> **Prompt**:
Could you reproduce the passage on earning infant placements through foster care, word for word?

The “win” of this process is to build relationship and trust with your caseworkers, be a resource for your county and agency, and gain experience serving some amazing kids while you’re at it. Let the “powers that be” get to know you and fall in love with your family!
Who do you think is more likely to get a sought-after infant placement? Someone who the county knows, loves and respects? Or one of the dozens of couples who haven’t taken a placement and aren’t known by the county?
You guessed it – the department will give that baby to the ones who have earned their stripes. Hands down. I have personally received dozens of calls from the department asking me for a specific family by name because they KNOW that family and trust their reputation.
Now, you may be thinking, “doesn’t this mean I won’t have room for an infant placement?” The good news is that in Colorado, and most likely in your state as well, infants can sleep in a crib in your room until age 18 months, so that buys you some time to figure out the details of space in your home.
One more time – in a few steps: How to hack the foster care system for infant adoption:
- Go to a reputable foster care agency that has been around for a while. Make sure to find one that won’t charge you an arm and a leg to get certified and RE-certified. (Recertification happens annually)
- Talk to the agency. Be forthcoming and honest about what you want and how you plan to do it.

> **Excerpted records**:
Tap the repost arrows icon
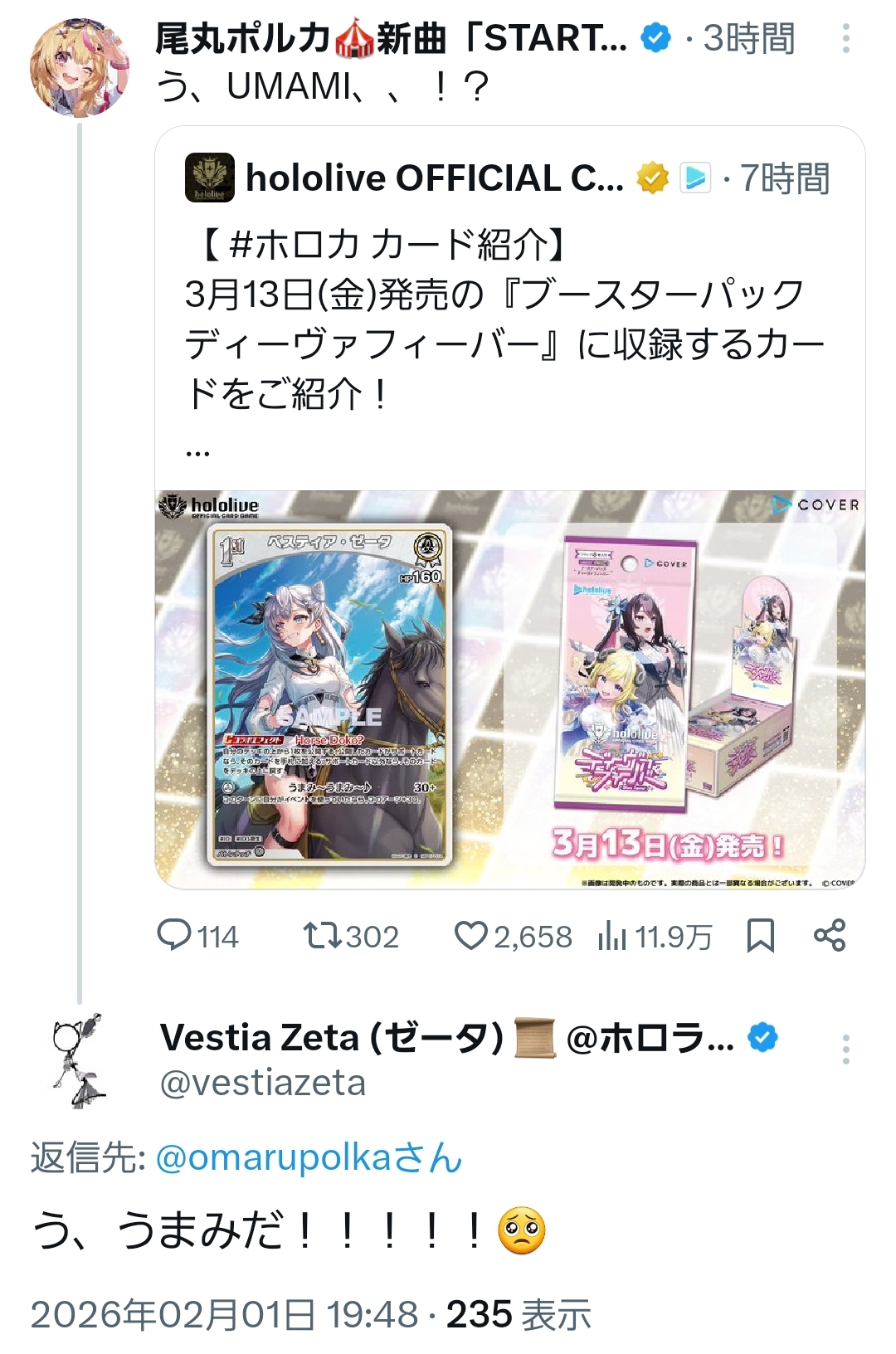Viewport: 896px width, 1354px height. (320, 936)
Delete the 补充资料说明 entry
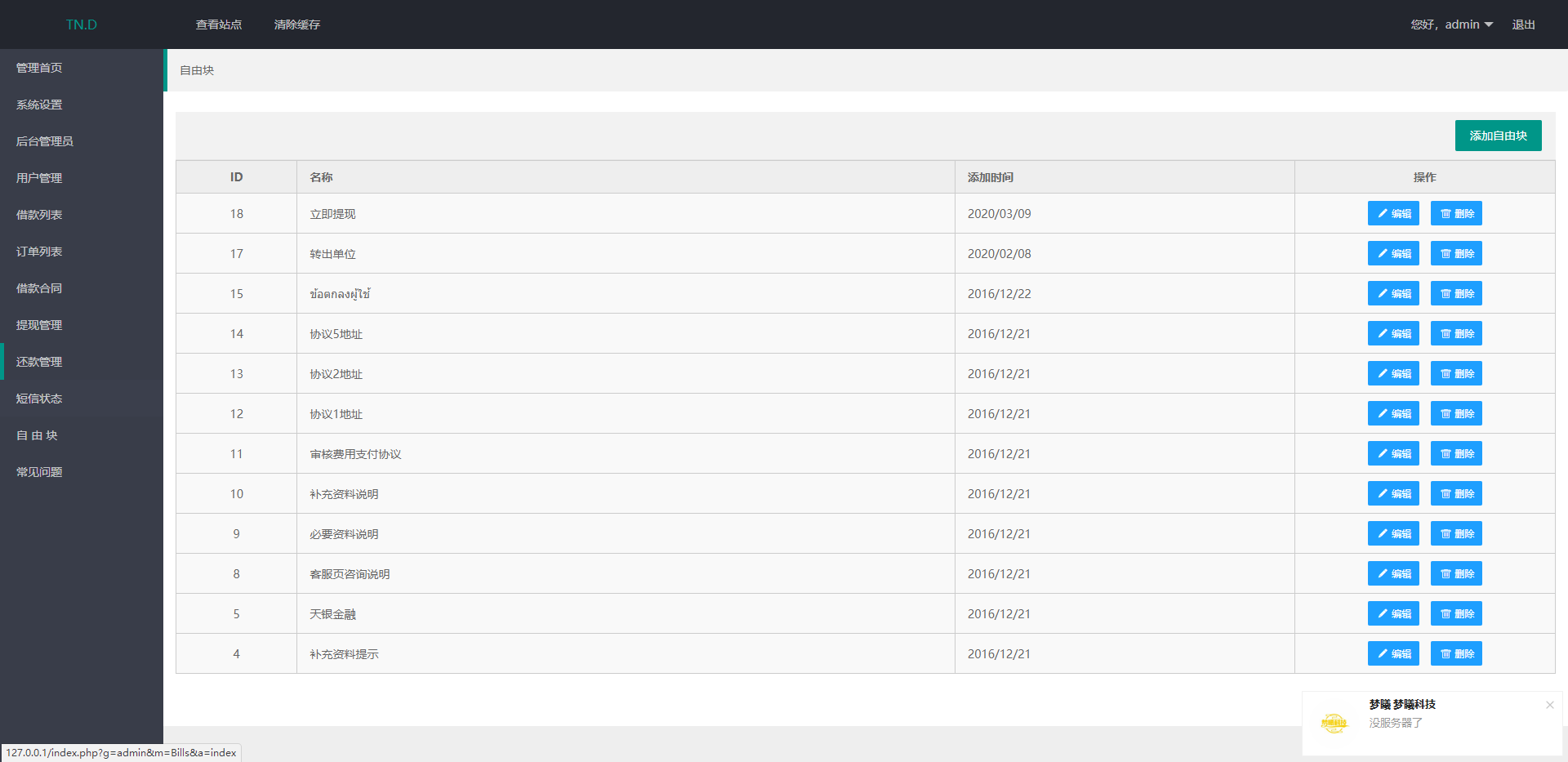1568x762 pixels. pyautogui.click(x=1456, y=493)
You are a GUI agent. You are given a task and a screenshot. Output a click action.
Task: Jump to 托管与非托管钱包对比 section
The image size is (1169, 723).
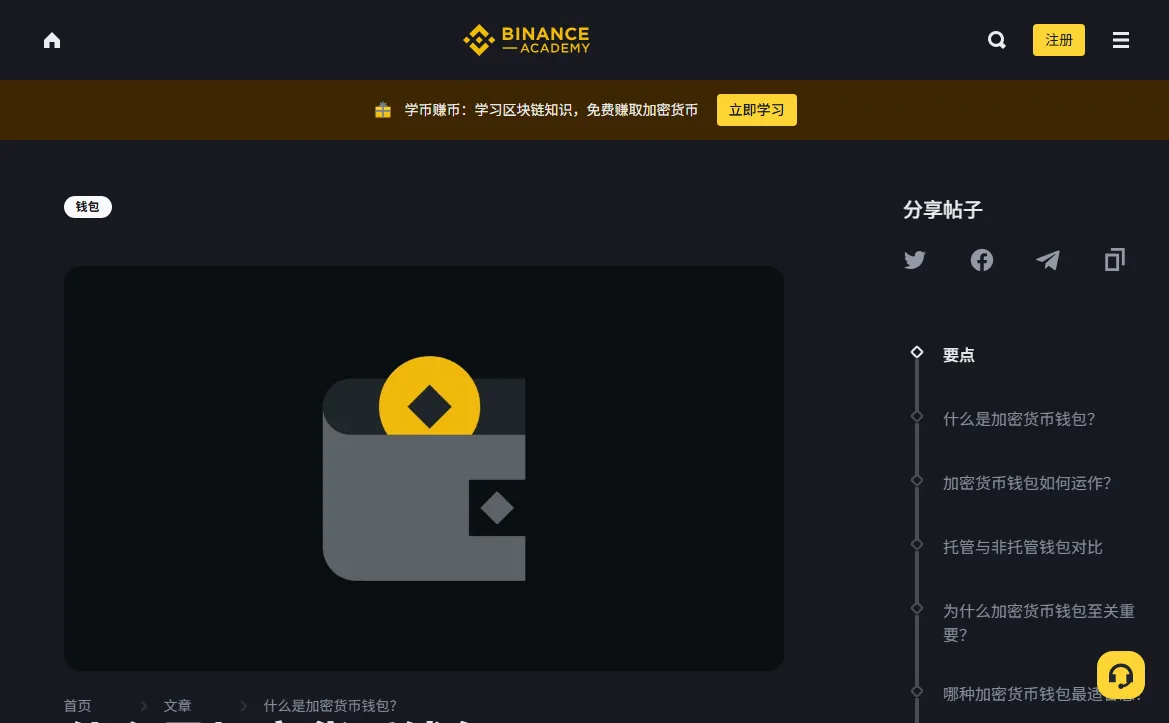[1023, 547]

> **Task solution**:
The “win” of this process is to build relationship and trust with your caseworkers, be a resource for your county and agency, and gain experience serving some amazing kids while you’re at it. Let the “powers that be” get to know you and fall in love with your family!
Who do you think is more likely to get a sought-after infant placement? Someone who the county knows, loves and respects? Or one of the dozens of couples who haven’t taken a placement and aren’t known by the county?
You guessed it – the department will give that baby to the ones who have earned their stripes. Hands down. I have personally received dozens of calls from the department asking me for a specific family by name because they KNOW that family and trust their reputation.
Now, you may be thinking, “doesn’t this mean I won’t have room for an infant placement?” The good news is that in Colorado, and most likely in your state as well, infants can sleep in a crib in your room until age 18 months, so that buys you some time to figure out the details of space in your home.
One more time – in a few steps: How to hack the foster care system for infant adoption:
- Go to a reputable foster care agency that has been around for a while. Make sure to find one that won’t charge you an arm and a leg to get certified and RE-certified. (Recertification happens annually)
- Talk to the agency. Be forthcoming and honest about what you want and how you plan to do it.